* WORK INSTRUCTION: In the data below, find the line containing "You are a computer-use"; transcribe it and each line after it exactly, through the last, skipping pictures.

Collected data

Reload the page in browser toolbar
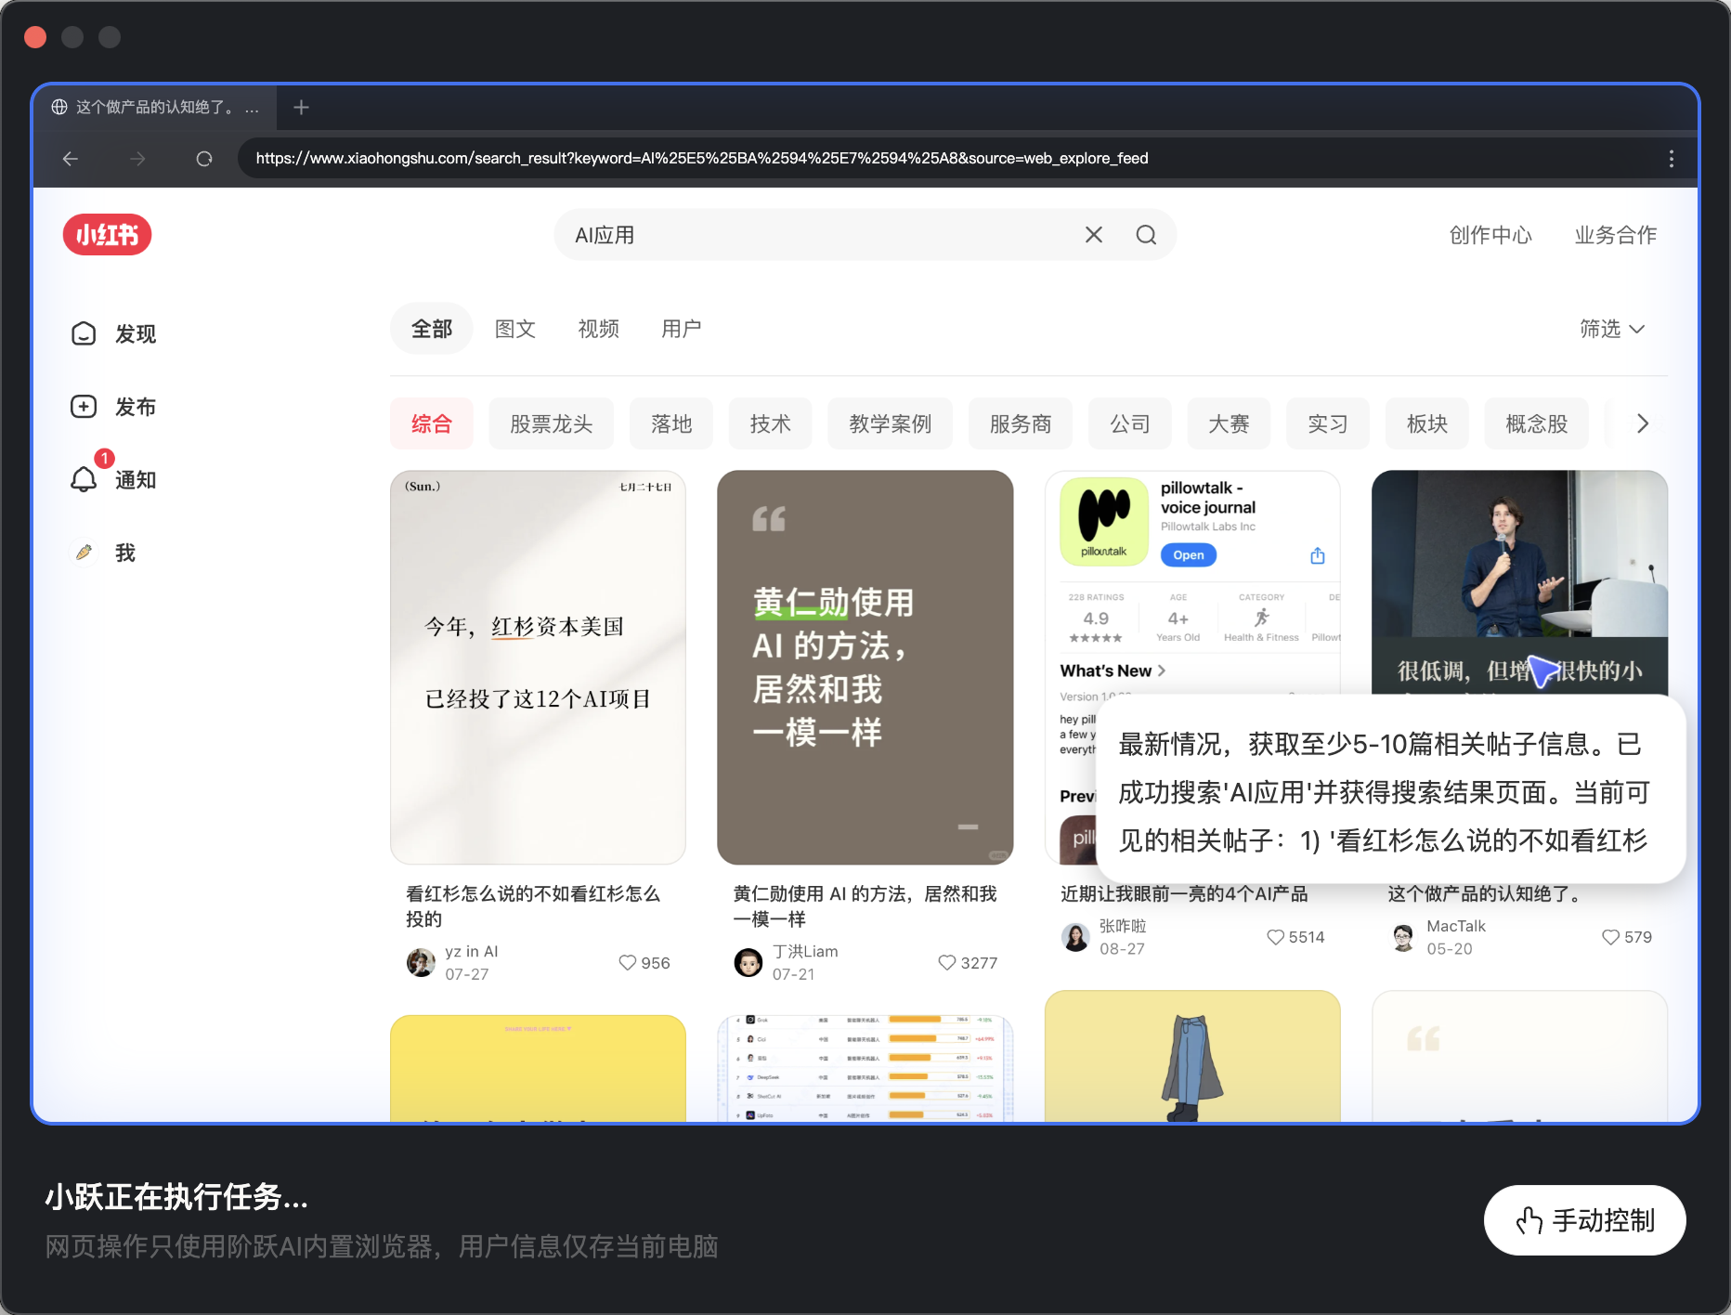Image resolution: width=1731 pixels, height=1315 pixels. click(204, 159)
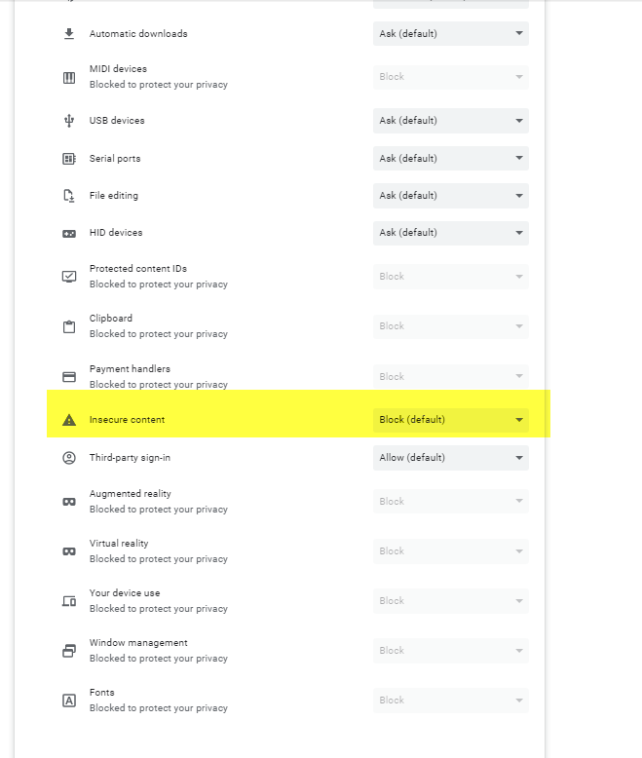Click the HID devices gamepad icon

(x=69, y=234)
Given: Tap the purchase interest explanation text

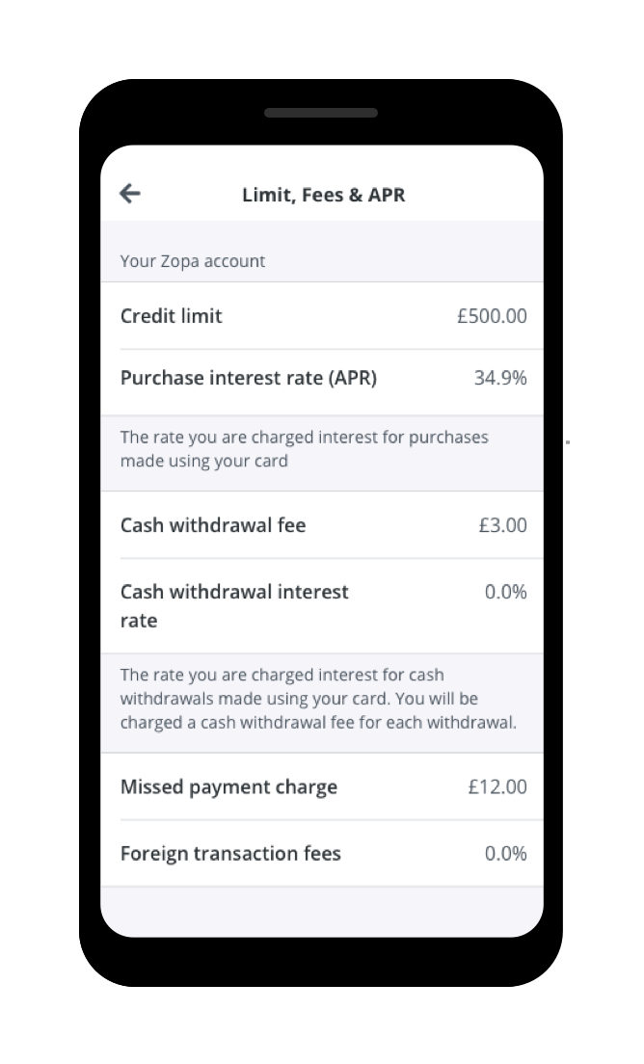Looking at the screenshot, I should click(x=304, y=448).
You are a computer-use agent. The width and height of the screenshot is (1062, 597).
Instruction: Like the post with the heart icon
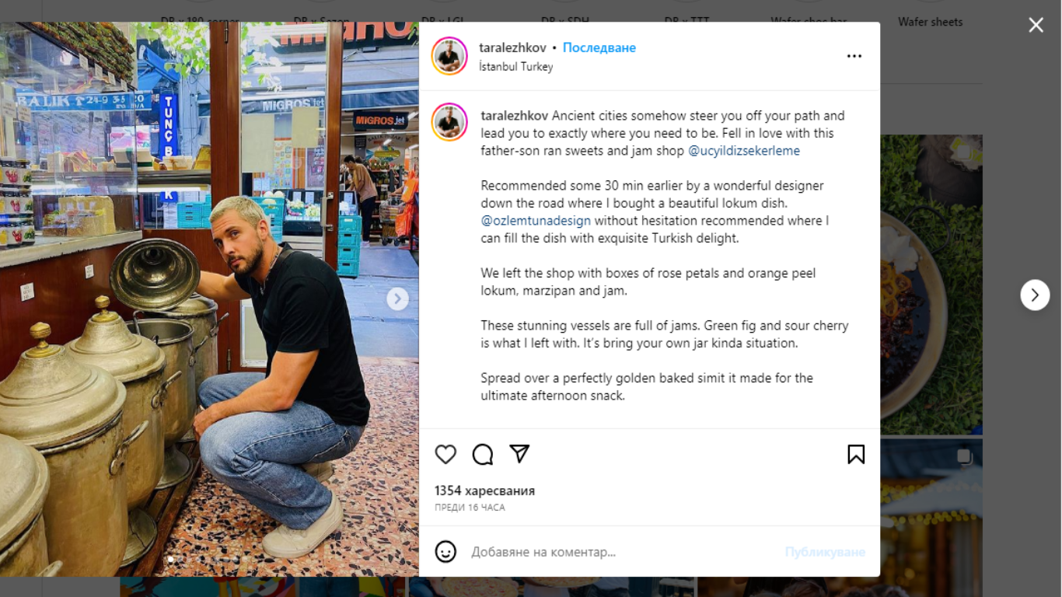[x=445, y=454]
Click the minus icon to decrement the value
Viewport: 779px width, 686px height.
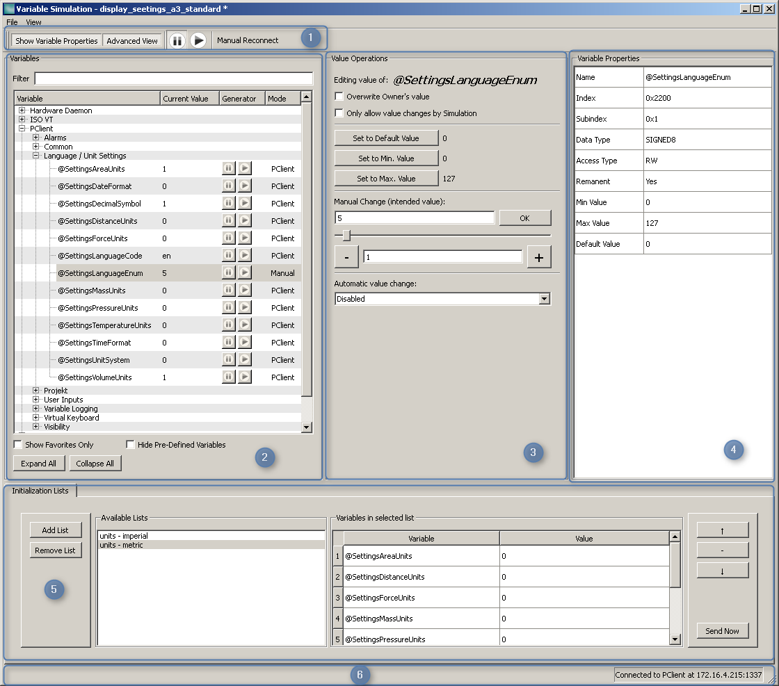(x=346, y=256)
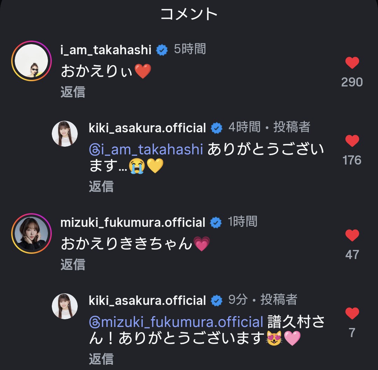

* FINAL ANSWER:
You are a computer-use agent. The width and height of the screenshot is (1062, 597).
Instruction: Like the post with the heart icon
[x=445, y=454]
Click the minus icon to decrement the value
Viewport: 779px width, 686px height.
(x=346, y=256)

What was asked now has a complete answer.